Coupled fluid-solid interactions under shock wave loading

Fluid-solid interaction occurs in a wide variety of engineering applications such as blast response of structures or aeroelastic response of aircraft. An important class of fluid-solid interaction involves shock waves interacting with solid objects as in blast problems or ballistics problems. However, this class of problems has the potential for large relative motion between the fluid and the solid. Such large relative motion can be troublesome for computational schemes.; In this work, numerical methods are studied for problems involving large relative motion of the fluid and solid fields under shock wave interaction. Of particular interest, is the use of overlapping fluid and solid meshes. Overlapped meshes accommodate large relative motion without distortion of the fluid mesh. However, the fluid-solid interface arbitrarily cuts through the fluid elements.
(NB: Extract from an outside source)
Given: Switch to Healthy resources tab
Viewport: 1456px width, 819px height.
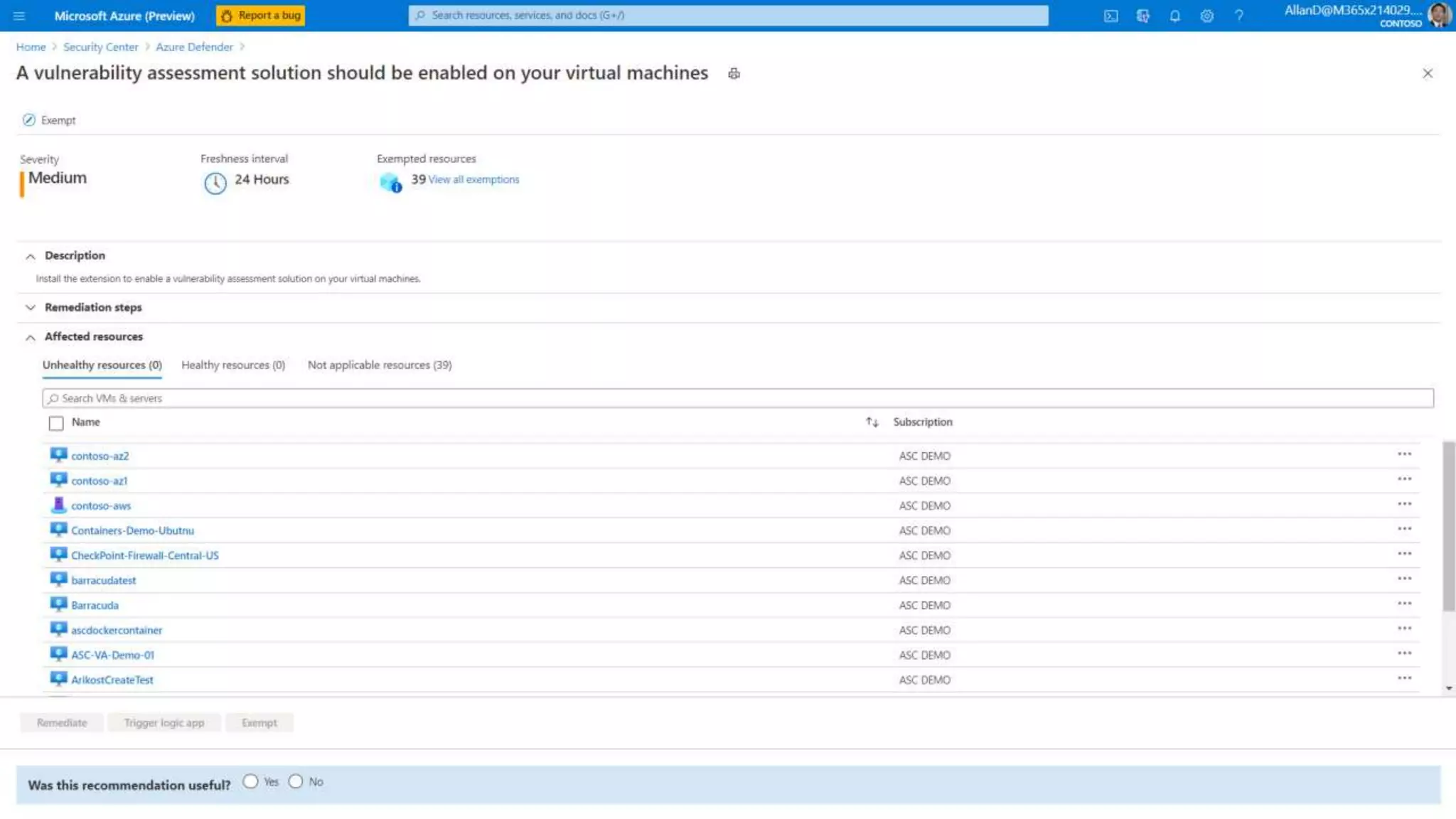Looking at the screenshot, I should coord(232,365).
Identifying and enforcing boundary conditions at these internal interfaces on a fluid mesh is the primary focus of the research presented here.; A discontinuous Galerkin method has been developed to solve the Euler equations on an unstructured mesh. This solver was developed specifically to handle internal fluid-solid interfaces. These interfaces are represented by rigid, analytic surfaces. A level-set method based on a new super-sampled projection is used to identify edges of the fluid grid cut by the interface. Boundary conditions are enforced at the fluid-solid interface by modifying the fluxes computed at these cut edges. These fluxes are computed using a ghost-fluid method.The solver has been tested with a number of simulations containing both static and dynamic interfaces on the mesh. Results are presented for shock waves impacting static interfaces such as wedges and cylinders. Two and three-dimensional dynamic interface simulations are also presented involving shock waves interacting with high-speed projectiles.